* **Stored records**:

***

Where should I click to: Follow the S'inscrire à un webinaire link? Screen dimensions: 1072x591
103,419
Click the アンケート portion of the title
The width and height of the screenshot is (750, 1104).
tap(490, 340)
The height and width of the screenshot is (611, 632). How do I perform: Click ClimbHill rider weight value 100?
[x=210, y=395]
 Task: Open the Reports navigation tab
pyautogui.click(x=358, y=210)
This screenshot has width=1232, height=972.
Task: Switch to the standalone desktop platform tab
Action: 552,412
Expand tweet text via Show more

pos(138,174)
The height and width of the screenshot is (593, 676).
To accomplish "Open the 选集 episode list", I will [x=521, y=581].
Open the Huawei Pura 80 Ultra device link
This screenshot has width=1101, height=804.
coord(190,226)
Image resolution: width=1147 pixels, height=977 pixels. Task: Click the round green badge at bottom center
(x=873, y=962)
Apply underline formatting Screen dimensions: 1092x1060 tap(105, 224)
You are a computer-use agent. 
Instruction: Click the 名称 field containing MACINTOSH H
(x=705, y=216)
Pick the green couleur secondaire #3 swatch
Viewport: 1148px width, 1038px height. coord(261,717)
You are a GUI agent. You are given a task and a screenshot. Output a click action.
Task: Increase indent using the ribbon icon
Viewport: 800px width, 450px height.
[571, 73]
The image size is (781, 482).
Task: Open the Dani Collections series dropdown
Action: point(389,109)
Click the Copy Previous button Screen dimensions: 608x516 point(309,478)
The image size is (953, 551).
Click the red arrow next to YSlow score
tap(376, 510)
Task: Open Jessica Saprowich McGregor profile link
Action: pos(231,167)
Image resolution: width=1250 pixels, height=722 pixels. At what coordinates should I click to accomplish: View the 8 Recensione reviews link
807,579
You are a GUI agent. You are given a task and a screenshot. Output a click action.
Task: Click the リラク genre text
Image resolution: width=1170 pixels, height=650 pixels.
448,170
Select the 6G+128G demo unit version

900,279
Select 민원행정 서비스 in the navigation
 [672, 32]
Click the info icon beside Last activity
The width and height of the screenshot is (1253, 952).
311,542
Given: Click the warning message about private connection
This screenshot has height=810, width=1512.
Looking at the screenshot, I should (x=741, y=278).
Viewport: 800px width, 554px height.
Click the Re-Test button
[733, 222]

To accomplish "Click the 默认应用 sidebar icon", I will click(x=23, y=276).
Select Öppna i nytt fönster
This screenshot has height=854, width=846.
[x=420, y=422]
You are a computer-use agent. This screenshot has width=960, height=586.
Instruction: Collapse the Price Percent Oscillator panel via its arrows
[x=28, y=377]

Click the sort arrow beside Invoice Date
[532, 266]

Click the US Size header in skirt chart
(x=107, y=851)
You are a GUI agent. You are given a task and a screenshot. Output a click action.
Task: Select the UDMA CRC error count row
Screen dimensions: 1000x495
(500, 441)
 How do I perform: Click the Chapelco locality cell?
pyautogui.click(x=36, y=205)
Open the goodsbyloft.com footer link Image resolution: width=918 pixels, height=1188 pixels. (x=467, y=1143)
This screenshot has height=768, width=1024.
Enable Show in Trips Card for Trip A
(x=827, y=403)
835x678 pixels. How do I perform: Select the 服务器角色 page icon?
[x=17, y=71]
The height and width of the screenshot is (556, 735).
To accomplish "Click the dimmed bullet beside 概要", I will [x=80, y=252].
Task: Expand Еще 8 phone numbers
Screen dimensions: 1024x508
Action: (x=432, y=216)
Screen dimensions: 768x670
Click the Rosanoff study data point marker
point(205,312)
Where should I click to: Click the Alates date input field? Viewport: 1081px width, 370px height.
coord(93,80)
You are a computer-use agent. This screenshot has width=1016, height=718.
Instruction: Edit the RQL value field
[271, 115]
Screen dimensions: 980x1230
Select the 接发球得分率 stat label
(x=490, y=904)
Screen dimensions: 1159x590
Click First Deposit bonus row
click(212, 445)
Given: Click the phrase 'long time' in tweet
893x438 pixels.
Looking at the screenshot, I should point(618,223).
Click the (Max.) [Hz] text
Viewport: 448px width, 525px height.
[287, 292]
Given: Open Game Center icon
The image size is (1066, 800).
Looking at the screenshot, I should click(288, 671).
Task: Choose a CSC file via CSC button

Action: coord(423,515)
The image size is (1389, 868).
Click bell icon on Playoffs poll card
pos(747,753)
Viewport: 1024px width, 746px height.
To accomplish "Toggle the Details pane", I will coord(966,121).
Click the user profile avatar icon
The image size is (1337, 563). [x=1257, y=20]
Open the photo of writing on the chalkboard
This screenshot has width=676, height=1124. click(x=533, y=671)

***

Repeat exactly, and only, the lines from the one containing "The height and width of the screenshot is (556, 735)." through the last line above.

The height and width of the screenshot is (556, 735).
To accomplish "Click the dimmed bullet beside 概要", I will [x=80, y=252].
Task: Expand Еще 8 phone numbers
Screen dimensions: 1024x508
Action: (x=432, y=216)
Screen dimensions: 768x670
Click the Rosanoff study data point marker
point(205,312)
Where should I click to: Click the Alates date input field? Viewport: 1081px width, 370px height.
coord(93,80)
You are a computer-use agent. This screenshot has width=1016, height=718.
Instruction: Edit the RQL value field
[271, 115]
Screen dimensions: 980x1230
Select the 接发球得分率 stat label
(x=490, y=904)
Screen dimensions: 1159x590
Click First Deposit bonus row
click(212, 445)
Given: Click the phrase 'long time' in tweet
893x438 pixels.
Looking at the screenshot, I should point(618,223).
Click the (Max.) [Hz] text
Viewport: 448px width, 525px height.
[287, 292]
Given: Open Game Center icon
The image size is (1066, 800).
Looking at the screenshot, I should click(288, 671).
Task: Choose a CSC file via CSC button

Action: coord(423,515)
The image size is (1389, 868).
Click bell icon on Playoffs poll card
pos(747,753)
Viewport: 1024px width, 746px height.
To accomplish "Toggle the Details pane", I will coord(966,121).
Click the user profile avatar icon
The image size is (1337, 563). [x=1257, y=20]
Open the photo of writing on the chalkboard
This screenshot has width=676, height=1124. click(x=533, y=671)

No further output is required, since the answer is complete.